(Screenshot grounding data)

※

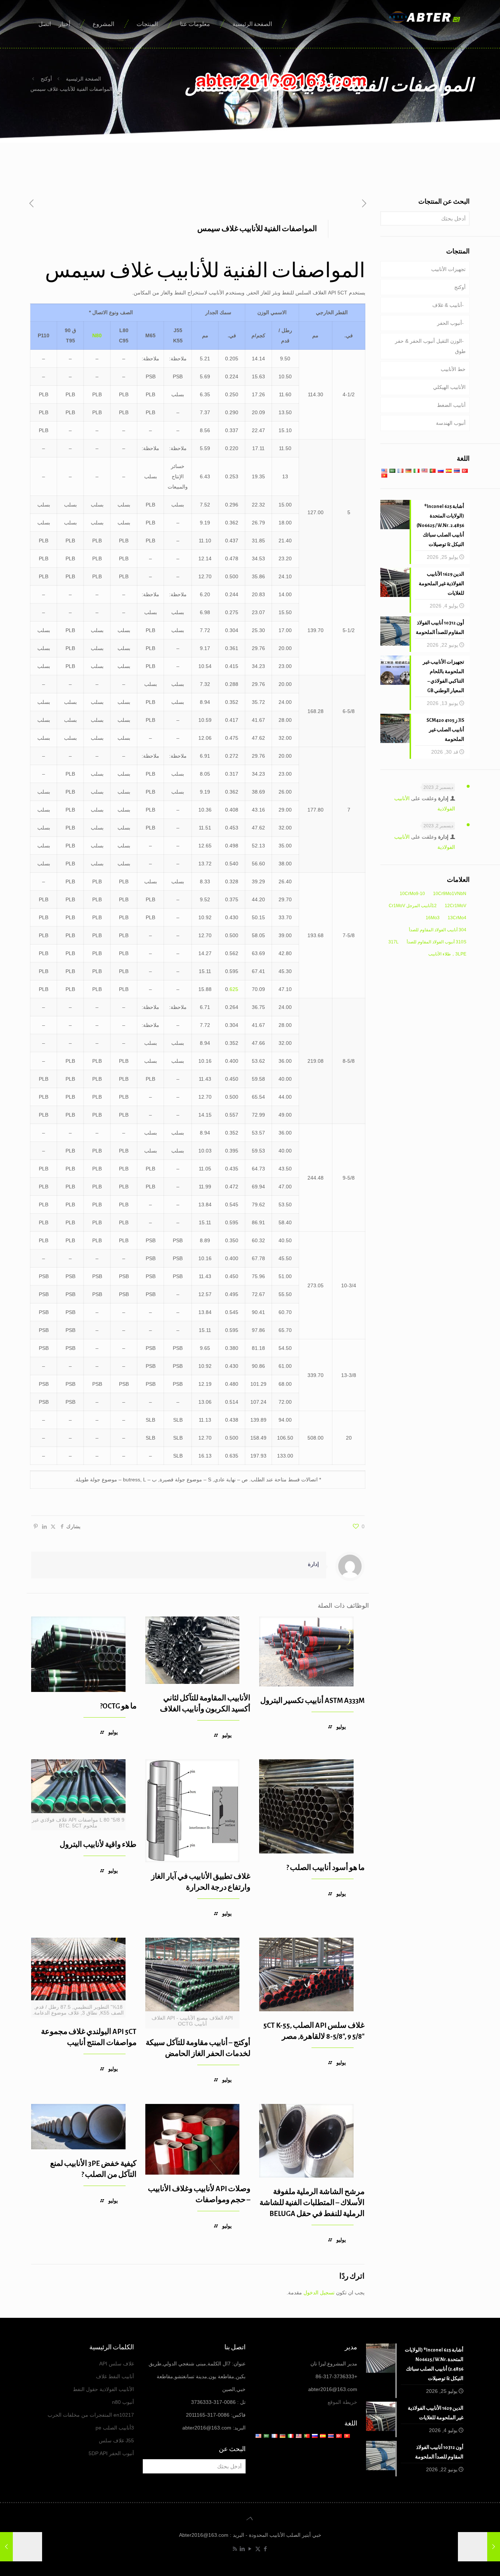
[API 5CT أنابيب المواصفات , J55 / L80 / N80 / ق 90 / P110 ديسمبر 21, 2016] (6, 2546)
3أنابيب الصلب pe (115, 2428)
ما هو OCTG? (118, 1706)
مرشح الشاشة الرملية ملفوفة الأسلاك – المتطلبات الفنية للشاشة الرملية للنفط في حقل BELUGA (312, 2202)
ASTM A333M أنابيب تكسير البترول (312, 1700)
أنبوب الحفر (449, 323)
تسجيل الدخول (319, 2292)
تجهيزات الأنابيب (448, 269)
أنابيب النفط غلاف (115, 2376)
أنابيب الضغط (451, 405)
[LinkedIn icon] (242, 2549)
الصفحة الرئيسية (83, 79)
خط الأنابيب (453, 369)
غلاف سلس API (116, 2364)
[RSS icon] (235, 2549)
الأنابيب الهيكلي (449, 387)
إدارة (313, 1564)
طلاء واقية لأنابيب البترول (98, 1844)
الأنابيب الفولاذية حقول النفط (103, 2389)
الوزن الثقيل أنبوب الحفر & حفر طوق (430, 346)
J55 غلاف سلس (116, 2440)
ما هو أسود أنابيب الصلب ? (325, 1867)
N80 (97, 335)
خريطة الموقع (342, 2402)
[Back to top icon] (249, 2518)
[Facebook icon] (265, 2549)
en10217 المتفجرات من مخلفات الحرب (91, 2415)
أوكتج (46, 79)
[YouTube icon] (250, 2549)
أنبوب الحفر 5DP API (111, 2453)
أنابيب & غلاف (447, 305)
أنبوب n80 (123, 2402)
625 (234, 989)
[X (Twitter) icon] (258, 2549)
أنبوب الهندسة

※

From the first line of the entries down to the line with "تسجيل الدخول (319, 2292)", print each line exactly; omit any picture.

[API 5CT أنابيب المواصفات , J55 / L80 / N80 / ق 90 / P110 ديسمبر 21, 2016] (6, 2546)
3أنابيب الصلب pe (115, 2428)
ما هو OCTG? (118, 1706)
مرشح الشاشة الرملية ملفوفة الأسلاك – المتطلبات الفنية للشاشة الرملية للنفط في حقل BELUGA (312, 2202)
ASTM A333M أنابيب تكسير البترول (312, 1700)
أنبوب الحفر (449, 323)
تسجيل الدخول (319, 2292)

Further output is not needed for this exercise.